++++ DATASET ENTRIES ++++

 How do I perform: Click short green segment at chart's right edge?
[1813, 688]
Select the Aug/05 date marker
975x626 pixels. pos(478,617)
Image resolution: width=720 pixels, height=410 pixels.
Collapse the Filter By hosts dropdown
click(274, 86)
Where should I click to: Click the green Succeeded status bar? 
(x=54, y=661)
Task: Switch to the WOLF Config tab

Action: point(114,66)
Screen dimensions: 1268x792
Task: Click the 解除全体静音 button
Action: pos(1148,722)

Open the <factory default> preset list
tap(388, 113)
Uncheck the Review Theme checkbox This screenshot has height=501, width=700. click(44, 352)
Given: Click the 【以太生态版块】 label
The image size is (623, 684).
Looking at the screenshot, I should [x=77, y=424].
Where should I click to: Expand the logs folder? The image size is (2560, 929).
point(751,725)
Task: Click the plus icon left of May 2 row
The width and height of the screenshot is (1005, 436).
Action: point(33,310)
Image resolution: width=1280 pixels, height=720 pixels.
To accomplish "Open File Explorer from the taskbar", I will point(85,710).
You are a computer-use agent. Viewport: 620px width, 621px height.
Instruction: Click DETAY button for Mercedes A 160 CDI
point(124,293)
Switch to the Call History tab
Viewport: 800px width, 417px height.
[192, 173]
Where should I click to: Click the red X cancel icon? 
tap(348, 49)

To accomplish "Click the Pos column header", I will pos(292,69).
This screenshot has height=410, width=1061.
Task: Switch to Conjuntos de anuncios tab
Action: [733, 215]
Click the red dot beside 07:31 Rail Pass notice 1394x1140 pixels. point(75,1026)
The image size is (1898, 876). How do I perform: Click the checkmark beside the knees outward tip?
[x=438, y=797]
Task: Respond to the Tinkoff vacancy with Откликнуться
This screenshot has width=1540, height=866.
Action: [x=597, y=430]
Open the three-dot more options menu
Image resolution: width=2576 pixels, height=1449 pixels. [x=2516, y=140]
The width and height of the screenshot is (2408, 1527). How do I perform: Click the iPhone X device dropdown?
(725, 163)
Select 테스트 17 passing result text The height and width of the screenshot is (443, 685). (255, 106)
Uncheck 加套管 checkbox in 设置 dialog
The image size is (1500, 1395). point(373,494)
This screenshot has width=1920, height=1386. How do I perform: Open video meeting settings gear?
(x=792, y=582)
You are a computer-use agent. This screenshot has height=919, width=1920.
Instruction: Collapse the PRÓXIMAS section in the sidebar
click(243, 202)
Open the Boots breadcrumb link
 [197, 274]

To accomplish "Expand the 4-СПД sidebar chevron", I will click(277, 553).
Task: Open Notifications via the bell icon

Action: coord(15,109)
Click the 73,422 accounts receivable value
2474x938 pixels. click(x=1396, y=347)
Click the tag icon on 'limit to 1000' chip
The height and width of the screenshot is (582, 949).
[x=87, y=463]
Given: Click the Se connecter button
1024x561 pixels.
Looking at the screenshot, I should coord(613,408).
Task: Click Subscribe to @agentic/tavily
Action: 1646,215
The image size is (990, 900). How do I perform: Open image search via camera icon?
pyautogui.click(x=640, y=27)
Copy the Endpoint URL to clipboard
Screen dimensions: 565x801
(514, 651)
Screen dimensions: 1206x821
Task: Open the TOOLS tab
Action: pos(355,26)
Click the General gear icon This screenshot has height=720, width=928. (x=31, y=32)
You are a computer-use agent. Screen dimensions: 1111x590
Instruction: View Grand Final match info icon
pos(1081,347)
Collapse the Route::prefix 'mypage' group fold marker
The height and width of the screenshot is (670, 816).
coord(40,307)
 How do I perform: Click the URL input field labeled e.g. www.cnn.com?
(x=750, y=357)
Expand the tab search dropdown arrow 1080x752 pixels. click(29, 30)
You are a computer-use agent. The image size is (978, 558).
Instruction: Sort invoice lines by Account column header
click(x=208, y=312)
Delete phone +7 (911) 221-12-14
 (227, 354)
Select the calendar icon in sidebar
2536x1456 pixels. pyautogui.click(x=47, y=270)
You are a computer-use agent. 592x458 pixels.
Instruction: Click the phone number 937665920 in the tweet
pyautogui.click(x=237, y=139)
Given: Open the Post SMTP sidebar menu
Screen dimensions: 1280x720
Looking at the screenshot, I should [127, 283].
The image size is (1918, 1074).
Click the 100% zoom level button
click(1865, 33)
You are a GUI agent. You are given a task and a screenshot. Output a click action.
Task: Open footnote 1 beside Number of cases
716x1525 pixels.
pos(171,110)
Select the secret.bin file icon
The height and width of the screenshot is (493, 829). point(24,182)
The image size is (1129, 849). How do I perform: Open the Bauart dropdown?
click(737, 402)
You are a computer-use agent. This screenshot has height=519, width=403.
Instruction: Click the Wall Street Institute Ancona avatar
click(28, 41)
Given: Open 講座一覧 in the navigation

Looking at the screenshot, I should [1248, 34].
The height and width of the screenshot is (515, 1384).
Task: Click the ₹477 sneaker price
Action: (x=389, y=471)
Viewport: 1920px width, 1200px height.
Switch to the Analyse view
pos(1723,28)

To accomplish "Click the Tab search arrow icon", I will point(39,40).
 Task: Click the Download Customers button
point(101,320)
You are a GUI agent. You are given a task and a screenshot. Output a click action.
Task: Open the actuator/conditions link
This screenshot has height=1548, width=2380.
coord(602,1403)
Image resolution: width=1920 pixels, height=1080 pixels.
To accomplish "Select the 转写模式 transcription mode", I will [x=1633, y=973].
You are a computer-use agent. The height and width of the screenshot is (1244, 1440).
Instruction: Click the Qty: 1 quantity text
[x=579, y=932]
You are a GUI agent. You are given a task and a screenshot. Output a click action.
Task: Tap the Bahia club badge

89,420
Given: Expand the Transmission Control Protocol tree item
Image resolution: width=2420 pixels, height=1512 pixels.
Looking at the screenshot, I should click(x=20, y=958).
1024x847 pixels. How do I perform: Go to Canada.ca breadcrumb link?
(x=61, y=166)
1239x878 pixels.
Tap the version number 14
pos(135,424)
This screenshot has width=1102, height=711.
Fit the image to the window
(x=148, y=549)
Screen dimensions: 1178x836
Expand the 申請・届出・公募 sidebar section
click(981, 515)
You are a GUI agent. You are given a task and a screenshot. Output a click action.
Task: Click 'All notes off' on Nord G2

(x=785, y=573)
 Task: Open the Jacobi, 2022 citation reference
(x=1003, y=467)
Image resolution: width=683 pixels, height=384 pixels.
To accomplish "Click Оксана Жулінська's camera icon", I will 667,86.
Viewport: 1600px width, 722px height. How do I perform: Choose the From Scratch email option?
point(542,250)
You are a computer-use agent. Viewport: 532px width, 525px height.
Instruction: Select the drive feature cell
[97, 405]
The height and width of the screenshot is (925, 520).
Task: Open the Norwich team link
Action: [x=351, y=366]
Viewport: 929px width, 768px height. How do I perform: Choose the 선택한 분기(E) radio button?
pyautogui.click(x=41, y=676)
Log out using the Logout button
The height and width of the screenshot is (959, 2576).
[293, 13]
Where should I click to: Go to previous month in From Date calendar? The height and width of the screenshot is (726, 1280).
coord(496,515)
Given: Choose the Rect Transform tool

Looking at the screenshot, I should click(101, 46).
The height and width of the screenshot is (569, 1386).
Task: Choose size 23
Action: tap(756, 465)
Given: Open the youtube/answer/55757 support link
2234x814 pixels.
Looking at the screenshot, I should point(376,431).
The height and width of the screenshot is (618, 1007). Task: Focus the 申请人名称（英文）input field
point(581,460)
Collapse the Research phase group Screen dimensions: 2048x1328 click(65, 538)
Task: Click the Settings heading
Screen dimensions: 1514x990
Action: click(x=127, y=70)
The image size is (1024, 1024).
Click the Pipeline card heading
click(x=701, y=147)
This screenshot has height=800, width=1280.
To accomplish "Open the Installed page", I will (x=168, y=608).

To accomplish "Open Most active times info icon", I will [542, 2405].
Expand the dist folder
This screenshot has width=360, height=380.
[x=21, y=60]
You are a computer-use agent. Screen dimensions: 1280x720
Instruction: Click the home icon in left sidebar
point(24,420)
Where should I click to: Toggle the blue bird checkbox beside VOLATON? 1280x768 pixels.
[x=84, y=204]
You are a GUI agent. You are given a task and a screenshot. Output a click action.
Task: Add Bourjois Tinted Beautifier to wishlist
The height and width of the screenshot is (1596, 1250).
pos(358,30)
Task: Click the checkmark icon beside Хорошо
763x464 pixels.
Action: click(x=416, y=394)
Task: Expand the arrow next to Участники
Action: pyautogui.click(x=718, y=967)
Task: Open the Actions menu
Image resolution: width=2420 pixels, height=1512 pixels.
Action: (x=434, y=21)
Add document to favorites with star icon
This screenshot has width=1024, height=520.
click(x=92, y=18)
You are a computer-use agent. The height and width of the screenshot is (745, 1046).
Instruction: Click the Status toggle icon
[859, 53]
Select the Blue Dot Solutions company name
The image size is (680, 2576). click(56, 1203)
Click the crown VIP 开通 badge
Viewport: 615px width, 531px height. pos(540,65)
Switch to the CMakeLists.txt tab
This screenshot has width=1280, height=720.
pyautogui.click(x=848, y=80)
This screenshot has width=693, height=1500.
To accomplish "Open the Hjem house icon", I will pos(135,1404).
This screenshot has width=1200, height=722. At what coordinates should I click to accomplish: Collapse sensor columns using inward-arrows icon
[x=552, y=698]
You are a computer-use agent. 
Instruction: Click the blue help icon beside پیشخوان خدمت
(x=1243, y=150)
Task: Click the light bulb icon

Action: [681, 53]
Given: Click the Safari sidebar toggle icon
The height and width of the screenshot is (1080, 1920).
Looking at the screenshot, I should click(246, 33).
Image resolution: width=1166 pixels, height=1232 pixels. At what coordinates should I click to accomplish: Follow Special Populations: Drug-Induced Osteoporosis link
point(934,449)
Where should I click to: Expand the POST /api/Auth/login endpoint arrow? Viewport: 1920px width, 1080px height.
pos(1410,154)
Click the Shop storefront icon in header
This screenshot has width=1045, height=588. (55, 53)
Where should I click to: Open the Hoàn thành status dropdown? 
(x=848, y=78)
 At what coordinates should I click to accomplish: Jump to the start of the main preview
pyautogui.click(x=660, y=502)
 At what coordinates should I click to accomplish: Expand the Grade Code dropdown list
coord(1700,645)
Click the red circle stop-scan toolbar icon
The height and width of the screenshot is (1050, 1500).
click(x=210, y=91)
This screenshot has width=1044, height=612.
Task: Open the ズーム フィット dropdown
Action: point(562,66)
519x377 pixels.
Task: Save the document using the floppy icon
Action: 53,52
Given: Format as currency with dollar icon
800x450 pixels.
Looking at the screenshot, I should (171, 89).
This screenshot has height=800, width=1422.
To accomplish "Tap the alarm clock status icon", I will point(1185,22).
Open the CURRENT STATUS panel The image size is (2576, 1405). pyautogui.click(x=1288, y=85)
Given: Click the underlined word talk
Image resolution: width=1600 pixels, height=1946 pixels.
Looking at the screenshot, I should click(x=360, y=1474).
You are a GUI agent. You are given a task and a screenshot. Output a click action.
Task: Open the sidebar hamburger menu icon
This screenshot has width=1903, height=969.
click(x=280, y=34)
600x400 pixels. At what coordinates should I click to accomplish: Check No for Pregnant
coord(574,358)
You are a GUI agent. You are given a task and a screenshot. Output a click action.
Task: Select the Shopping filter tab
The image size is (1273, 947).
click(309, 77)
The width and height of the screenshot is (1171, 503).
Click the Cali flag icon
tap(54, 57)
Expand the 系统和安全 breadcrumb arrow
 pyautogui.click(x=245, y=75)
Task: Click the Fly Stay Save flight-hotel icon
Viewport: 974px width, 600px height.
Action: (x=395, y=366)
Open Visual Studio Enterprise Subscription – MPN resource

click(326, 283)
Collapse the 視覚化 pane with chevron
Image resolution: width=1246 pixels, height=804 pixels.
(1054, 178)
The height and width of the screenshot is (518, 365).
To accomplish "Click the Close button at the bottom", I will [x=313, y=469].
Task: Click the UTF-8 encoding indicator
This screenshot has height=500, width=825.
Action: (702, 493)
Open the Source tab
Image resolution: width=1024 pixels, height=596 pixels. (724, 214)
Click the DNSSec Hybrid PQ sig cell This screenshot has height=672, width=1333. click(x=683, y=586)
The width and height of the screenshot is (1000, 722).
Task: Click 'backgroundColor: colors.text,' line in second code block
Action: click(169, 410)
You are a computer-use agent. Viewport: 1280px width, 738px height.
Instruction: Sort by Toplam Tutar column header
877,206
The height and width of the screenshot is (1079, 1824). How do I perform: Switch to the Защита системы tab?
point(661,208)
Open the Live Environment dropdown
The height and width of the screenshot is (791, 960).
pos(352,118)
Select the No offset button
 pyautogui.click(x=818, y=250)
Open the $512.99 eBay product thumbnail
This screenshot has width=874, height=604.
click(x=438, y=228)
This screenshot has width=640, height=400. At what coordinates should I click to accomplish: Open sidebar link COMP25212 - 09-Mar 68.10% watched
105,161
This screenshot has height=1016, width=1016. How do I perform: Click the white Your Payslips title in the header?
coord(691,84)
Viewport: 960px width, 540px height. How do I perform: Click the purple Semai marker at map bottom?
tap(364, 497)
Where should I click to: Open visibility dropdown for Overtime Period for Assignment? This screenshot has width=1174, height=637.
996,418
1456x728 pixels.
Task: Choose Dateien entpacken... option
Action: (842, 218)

++++

PROBLEM DETAILS:
Rewrite the stretch of data from the line containing "Select the No offset button" through the line containing "coord(691,84)", substituting "listing" for "thumbnail" and leaving everything else as it is. Return only those lines.

EXERCISE SOLUTION:
Select the No offset button
 pyautogui.click(x=818, y=250)
Open the $512.99 eBay product listing
This screenshot has width=874, height=604.
click(x=438, y=228)
This screenshot has width=640, height=400. At what coordinates should I click to accomplish: Open sidebar link COMP25212 - 09-Mar 68.10% watched
105,161
This screenshot has height=1016, width=1016. How do I perform: Click the white Your Payslips title in the header?
coord(691,84)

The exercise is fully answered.